Various civil society and environment advocate groups are pushing for more affordable renewable energy sources. — PHILIPPINE STAR/ MIGUEL DE GUZMAN

By Sheldeen Joy Talavera, Reporter

THE PHILIPPINES continues to depend on coal-fired power as it struggles to implement policies to boost renewable energy capacity, analysts said.

Data from energy think tank Ember showed the Philippines is now the most coal-reliant country in Southeast Asia, surpassing Indonesia and China.

“This is a consequence of the country’s inability to transition to energy renewables and its inability to predict its long-term social effects,” Leonardo A. Lanzona, Jr., an economics professor at the Ateneo de Manila University, said in a Facebook Messenger chat.

“While we may reduce the costs of production, the looming environmental costs brought about by this policy will be greater than the benefits,” he added.

Ember data showed the share of electricity generated from coal in the Philippines increased by 2.9% to 61.9% in 2023 from 59.1% in 2022.

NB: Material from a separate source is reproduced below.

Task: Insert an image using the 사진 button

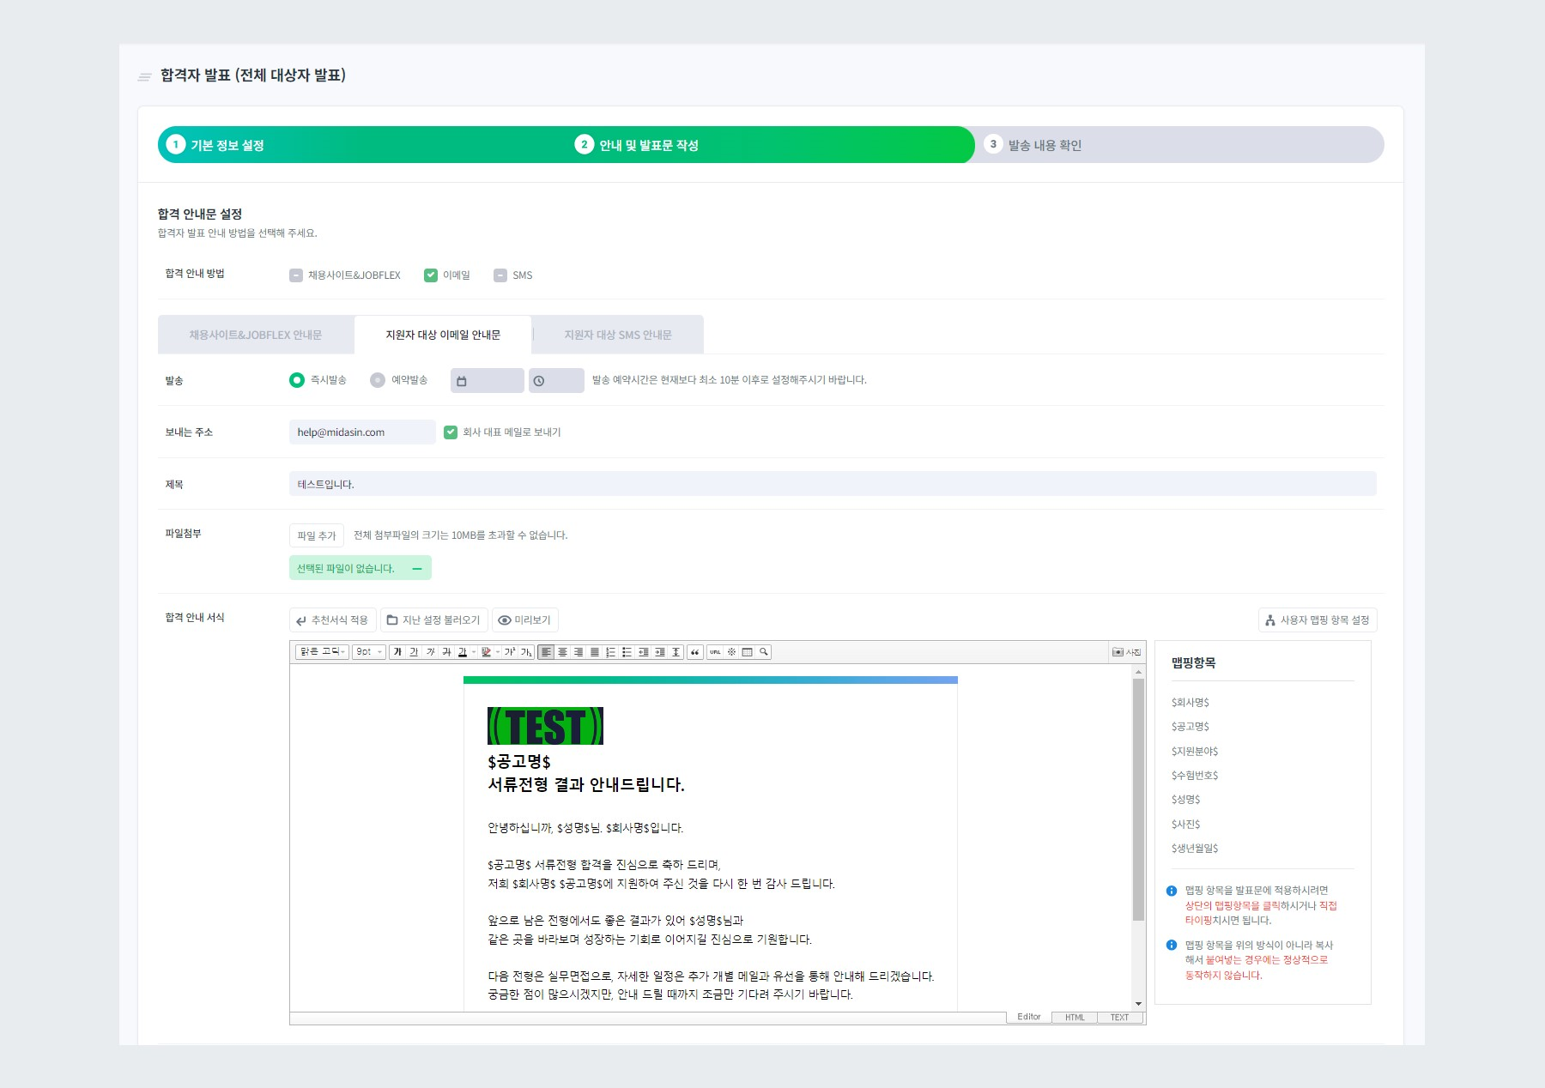Action: tap(1126, 652)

“As for the Philippines, coal generation grew much higher than the rise in electricity demand (9.7% vs. 4.6%). Its absolute coal generation ranks 17th in the world, but it is placed eighth in terms of generation shares,” Ember said in a statement on Monday.

Mr. Lanzona said the Philippines’ coal dependence has not significantly increased but surpassed other countries that had limited coal usage.

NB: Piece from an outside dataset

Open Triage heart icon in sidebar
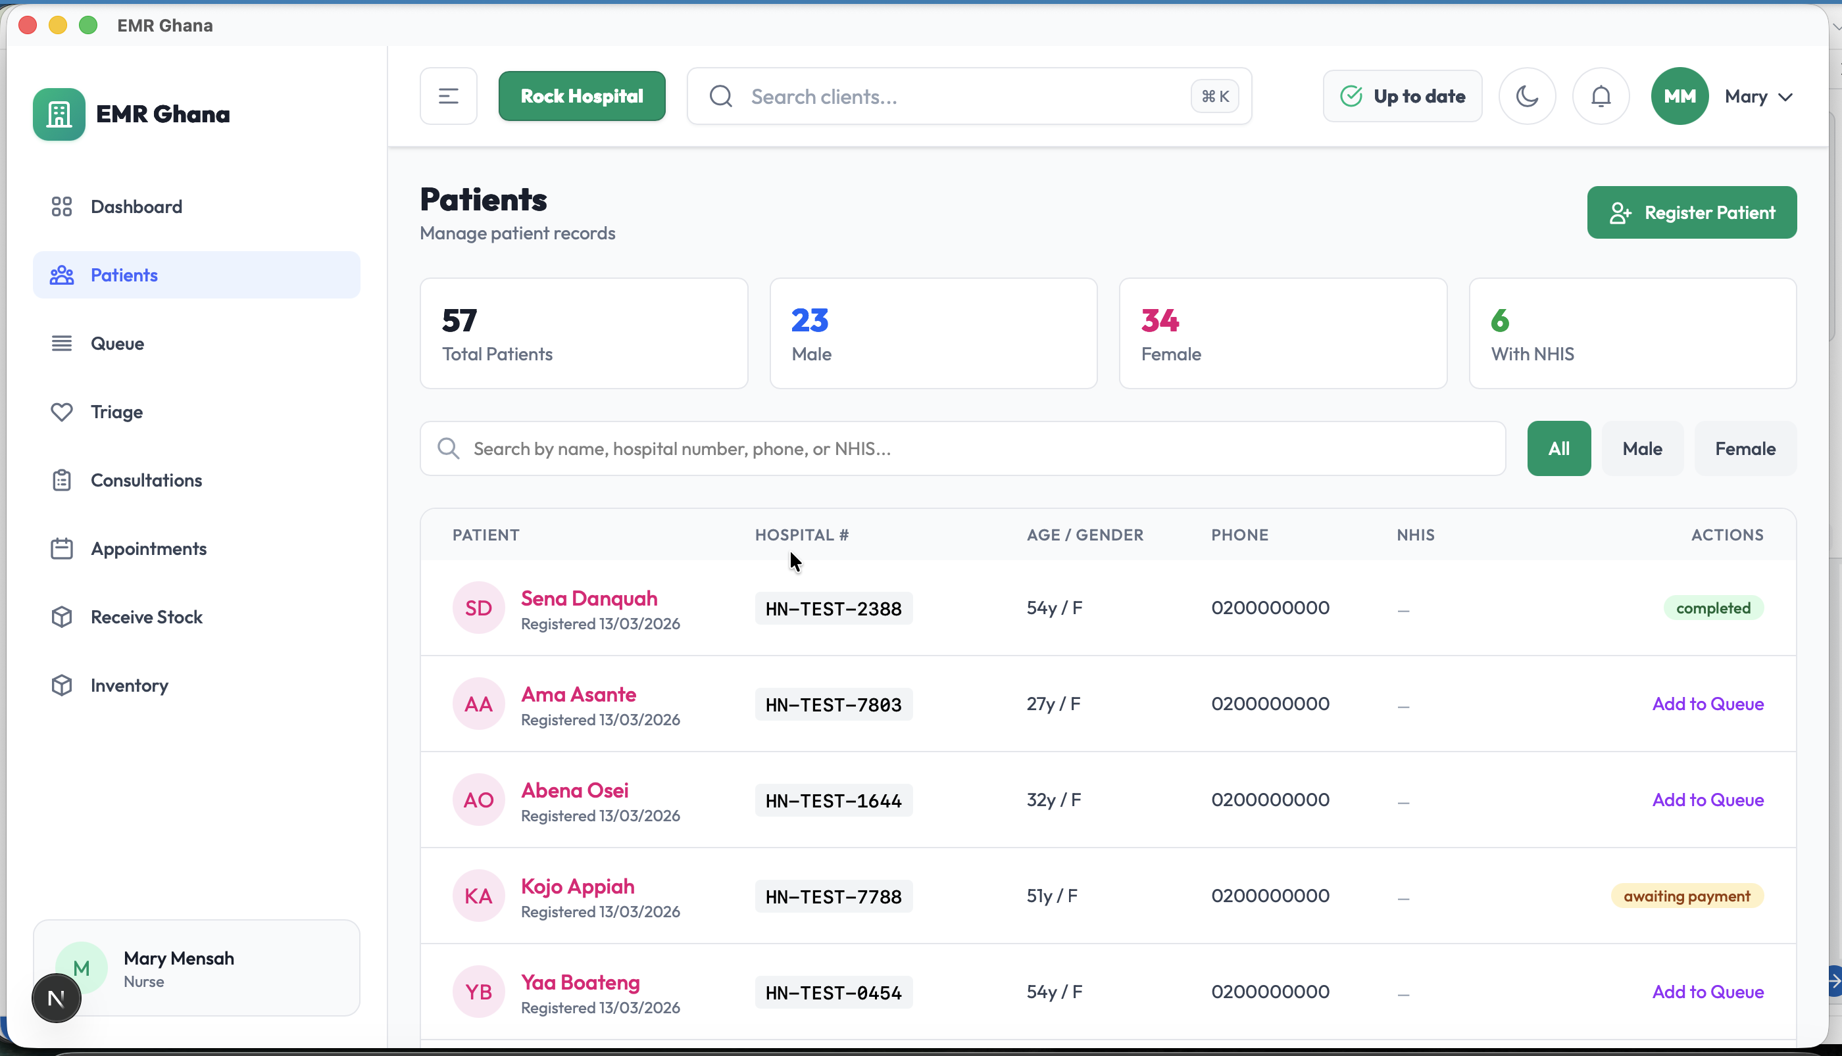This screenshot has width=1842, height=1056. (62, 412)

In 2023, 62% of power generation was supplied by coal-fired power plants at 69,472 gigawatt-hours, based on the data from the Department of Energy (DoE).

DoE data showed the country has over 6,300 megawatts (MW) of dependable coal capacity aged 10 years or younger. These plants can be relied on to operate for at least another 30 years.

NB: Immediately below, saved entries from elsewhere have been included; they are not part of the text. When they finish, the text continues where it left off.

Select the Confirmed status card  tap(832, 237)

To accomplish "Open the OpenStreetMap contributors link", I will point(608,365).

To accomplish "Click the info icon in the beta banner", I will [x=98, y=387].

Mr. Lanzona said the Philippines’ transition to green energy has been hampered by the lack of government programs.

“The lack of skills and manpower to develop full-scale renewable energy programs is one of the main constraints [in the green energy transition],” he said.

The Philippines already has a plan to accelerate the voluntary retirement of up to 900 MW of existing coal-fired power plant generation capacity by 2027 under its Accelerating Coal Transition (ACT) investment plan.

In 2020, the DoE issued a moratorium on the development of new coal-fired power plants to reduce the Philippines’ dependence on coal.

However, Gerry C. Arances, executive director of think tank Center for Energy, Ecology and Development, said the increase in renewables in the power mix is overshadowed by the fact that coal power plants have not been shuttered.

“The coal moratorium in 2020 came with the possibility of an urgent shift to renewable energy, but the Philippines confronted the threat of the aggressive push for natural gas and liquefied natural gas (LNG) crowding out the entry of renewables instead,” he said in a Viber message.

The share of renewable energy (RE) in the country’s power generation mix stands at 22%. The government is aiming to increase RE’s share to 35% by 2030 and 50% by 2050.

Ember said the Philippines and Indonesia have seen limited growth in RE generation, as their wind and solar potential “remains almost entirely untapped.”

Indonesia and the Philippines also have a smaller wind and solar share in their electricity mix than most other countries in Southeast Asia.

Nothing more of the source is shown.